ロシア軍によって壊滅的な被害を受けた南東部の港湾都市・マリウポリでは、住民5000人が強制移動の末に90km離れた「収容所」に入れられたとウクライナ政府が主張している。また、ウクライナの副首相は、市民4万人がロシア軍の占領地域に移動させられたと述べた。
「しかし、今回の子供12万人強制連れ去りはこれまでとケタ違いの衝撃的な人数です。デニソワ氏は『複数の情報源の話』として強制連行事件を訴えています。紛争当事者が自国領土に民間人を強制移住させることは国際的な人権侵害であるとして、各国はロシアを強く非難しています」(国際ジャーナリスト)

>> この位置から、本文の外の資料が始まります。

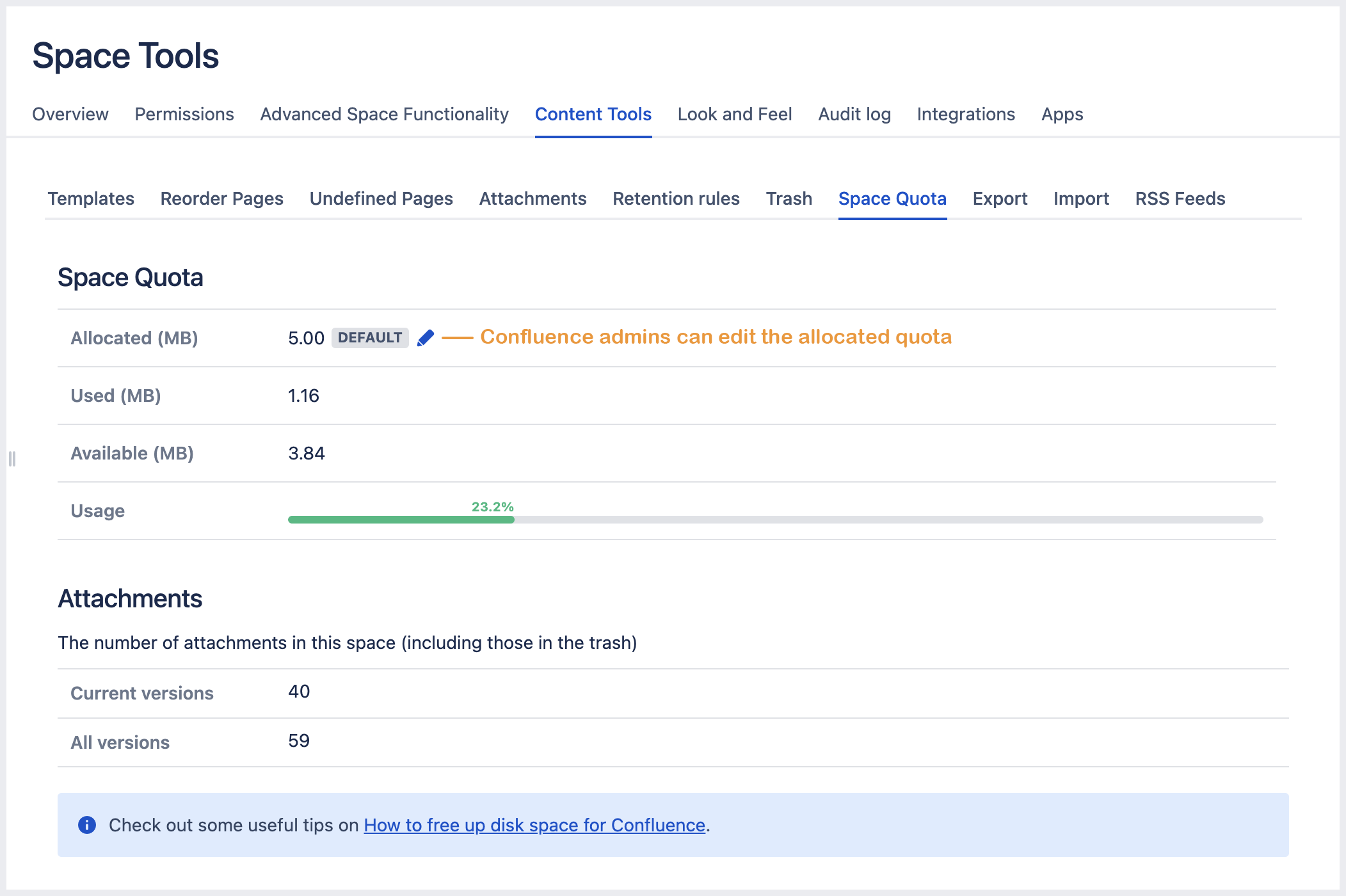The image size is (1346, 896).
Task: Click the pencil edit quota icon
Action: 426,338
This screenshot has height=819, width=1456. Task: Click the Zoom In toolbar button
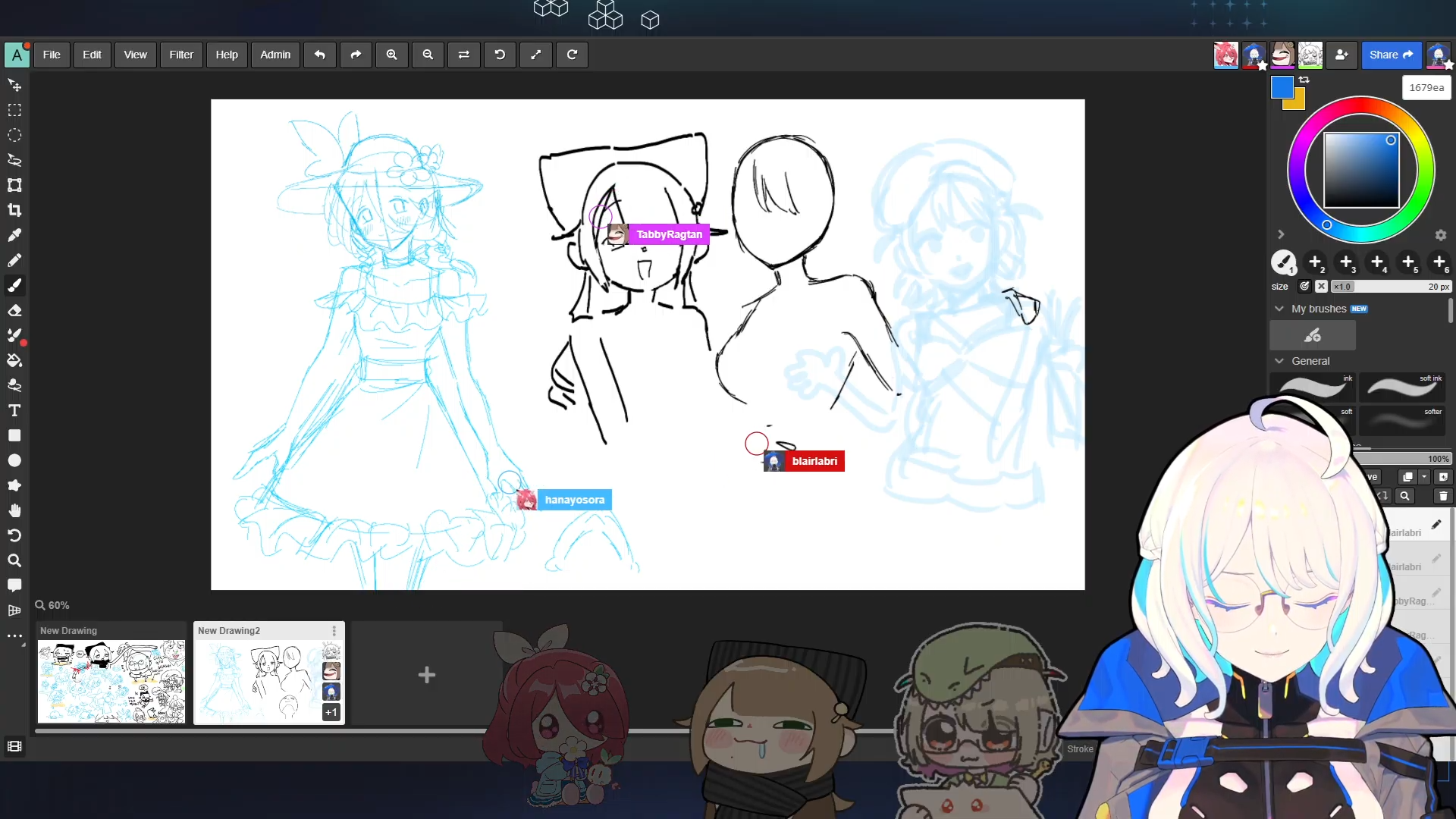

マリウポリ市議会は3月19日、ロシア側の行為についてSNSを通じ、以下の声明を発表した。
「第二次世界大戦中のナチスによる強制連行のような蛮行が21世紀に起きている。市民がよその国へ連れ去られるとは、想像を絶する事態だ」
一方、ロシア国防省は、ウクライナ側から65万8000人以上が「避難した」と発表した。うち12万人以上が子供だと認めた上で、「ウクライナ国民を救うための包括的支援の措置の一環」であると主張した。またロシア国営テレビは、「ウクライナ住民が自発的にロシア側に逃れている」と報じた。
だが戦時下のウクライナ住民が自発的にロシアへ移動しているとは考え難い。実際、米紙「ニューヨーク・タイムズ」によると、現地の住民はロシア軍に携帯電話や所持品を調べられ、パスポートを持たないままロシア国内に連行されているという。

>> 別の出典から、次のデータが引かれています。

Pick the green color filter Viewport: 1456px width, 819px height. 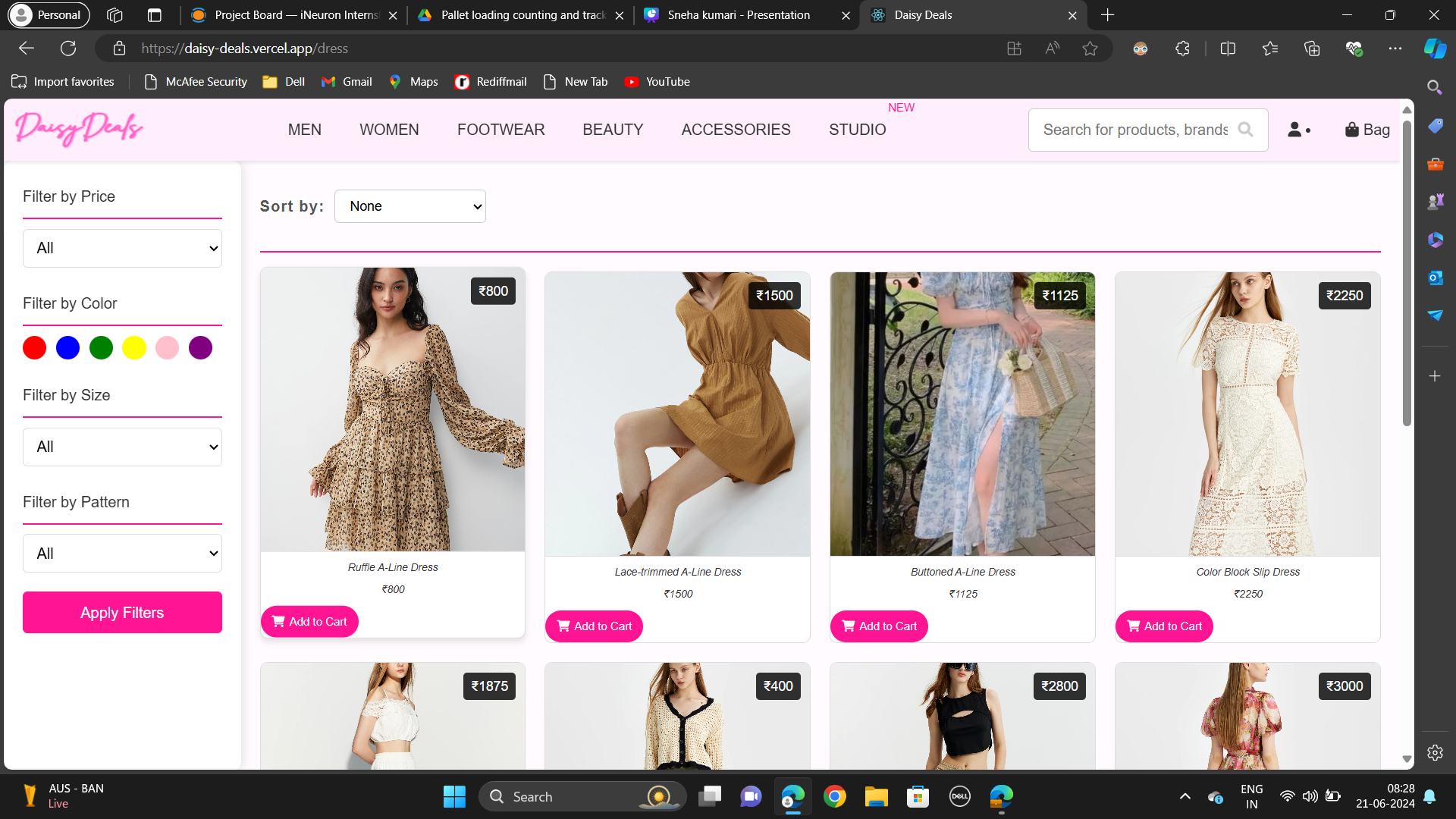[x=101, y=348]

マリウポリからの避難民が英放送局BBCに証言したところによると、ロシア軍は避難施設にいた市民を外に出してから、施設を砲撃して破壊。その後で、ロシアの支援を受けるウクライナ東部地域にとどまるか、ロシアに渡るかの選択を避難民に迫った。なかには高齢のため、自分がどこに何のために行くのか理解できない避難民もいたという。
「ウクライナから連れ去られた住民は、『封印列車』と呼ばれる列車で運ばれるはずです」
そう語るのは、プーチン大統領研究の第一人者である筑波大学教授の中村逸郎さん。
「ロシア軍が、“戦地から離れた安心で安全な場所に移動しよう”と、言葉巧みにウクライナ住民を列車に乗せた可能性があります。廃墟と化したふるさとを目の当たりにして、“もうここへは戻れない”と絶望する人々の気持ちにつけ込んだ誘導です。しかもウクライナ住民を乗せる『封印列車』は窓ガラスや乗降口がネジで締められているので、いったん乗ると自分の意思で降りることができません」
この蛮行を決して許してはならない。